Melbourne IT verwaltet die Internetadressen der New York Times und Twitter (neben vielen anderen). Dank den Zugriffsdaten des amerikanischen Partnerunternehmens konnten die syrischen Aktivisten nun Einträge ändern, die bestimmen, von welchem Server die Webseite der New York Times geladen wird. Wer darauf «nytimes.com» ins Adressfeld seines Browsers tippte, landete statt bei der Zeitung auf einem Server der SEA.

Publikumswirksame Ziele

Damit sorgten die Assad-treuen Hacker zum wiederholten Mal in diesem Jahr für Schlagzeilen. Schon früher hatten sie mit einfachen Methoden für Aufmerksamkeit gesorgt, etwa als sie das Twitter-Konto der amerikanischen Satire-Webseite «The Onion» unter ihre Kontrolle gebracht hatten.

Zu den weiteren Zielen sollen unter anderem die BBC, Al Jazeera und die Washington Post gehört haben – angegriffen, weil sie nach Meinung der syrischen Hacker das Regime von Bashir al-Assad in einem schlechten Licht zeichnen, ohne kritisch über die Aktivitäten der syrischen Rebellen zu berichten. In allen Fällen war es in erster Linie der Bekanntheitsgrad der betroffenen Webseiten und nicht das technische Vorgehen bei den Attacken, das für Aufsehen sorgte.

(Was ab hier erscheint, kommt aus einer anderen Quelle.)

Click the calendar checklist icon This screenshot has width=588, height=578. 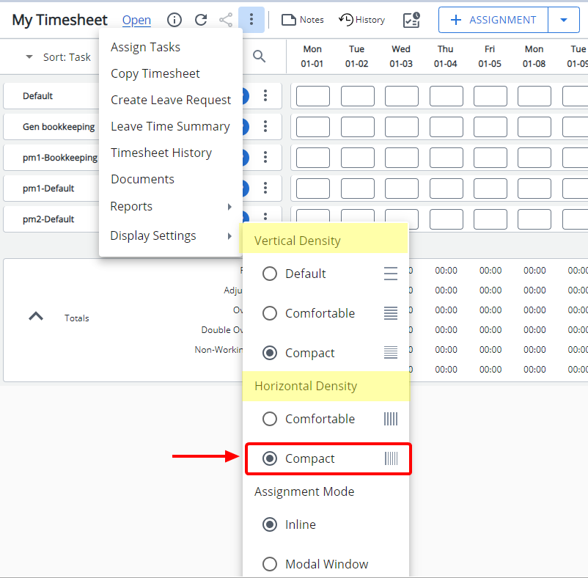point(412,20)
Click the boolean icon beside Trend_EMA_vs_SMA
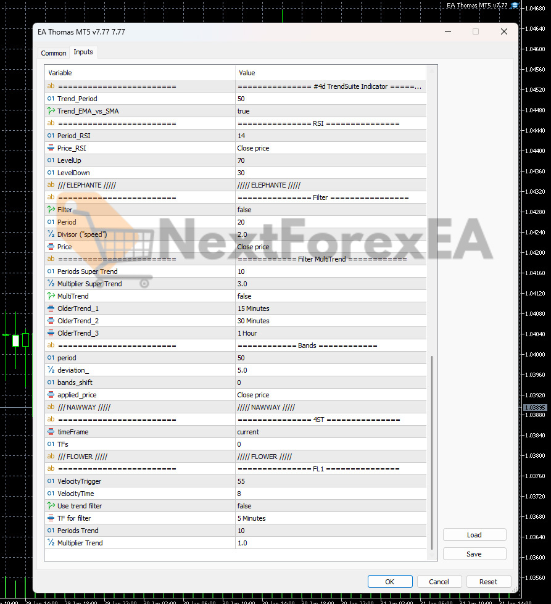Screen dimensions: 551x604 [51, 111]
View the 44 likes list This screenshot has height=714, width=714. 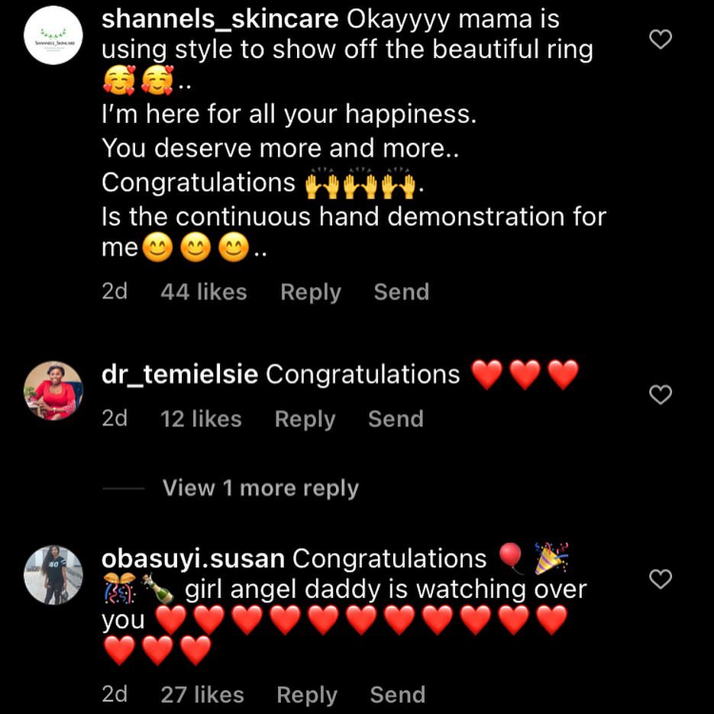pyautogui.click(x=204, y=292)
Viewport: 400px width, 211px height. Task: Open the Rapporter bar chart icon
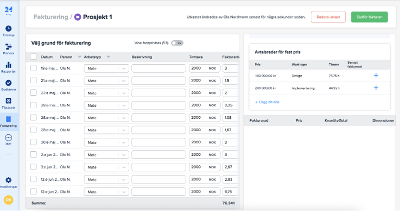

Mit wenig Aufwand maximale Wirkung

Tatsächlich scheinen die Hacker der Syrischen Elektronischen Armee kaum mehr als einfache Fusstruppen im sogenannten «Cyberwar». Der Einsatz des Stuxnet-Virus' etwa, der noch 2010 iranische Atomanlagen lahmlegte, war technisch ungleich raffinierter als die Attacken der Hacker aus Syrien. Deren Übernahme fremder Twitter-Konten und Webseiten-URLs setzt eher Raffinesse bei sogenanntem «Social Engineering» denn computertechnisches Können voraus.

Aber die Syrer erzielen mit diesen einfachen Mitteln maximale Wirkung: Nachdem sie im April (wiederum dank Phishing-Attacke) das Twitter-Konto der Nachrichtenagentur Associated Press übernommen hatten, setzten sie die Falschmeldung von einer Bombenexplosion im Weissen Haus ab. Die Nachricht genügte, um den S&P-500-Aktienindex der US-Börse kurzzeitig um fast 140 Milliarden Dollar sinken zu lassen.

Stille Duldung genügt

Nach dem jüngsten Vorfall mit der New York Times und Twitter stellt sich erneut die Frage, wer hinter der Gruppe mit dem martialischen Namen steht. Der Sicherheitsexperte Brian Krebs und die Webseite Motherboard wollen die wahren Identitäten von zwei führenden Mitgliedern der Syrian Electronic Army enthüllt haben (ironischerweise dank Daten, die ihnen in die Hände fielen, nachdem die Website der SEA ihrerseits gehackt wurde). Die Syrian Electronic Army dementierte umgehend, dass die beiden Männer – die sich im Internet als Assad-Anhänger zu erkennen geben – zu ihren Reihen gehören.

Für den Cyberwar typisch lässt sich das Ausmass der Zusammenarbeit des syrischen Staates mit der SEA kaum bestimmen. Zwar gibt es Indizien für eine strategische Zusammenarbeit (die Webseiten der Gruppe etwa wurden lange von der staatsnahen Syrian Computer Society beherbergt), für ihre Arbeit ist die Syrian Electronic Army aber auf kaum mehr als die stille Duldung der syrischen Machthaber angewiesen. Phishing-Attacken wie die auf die New York Times (beziehungsweise Melbourne IT) lassen sich auch von einer kleinen Gruppe nationalistischer Hacker im Alleingang durchführen.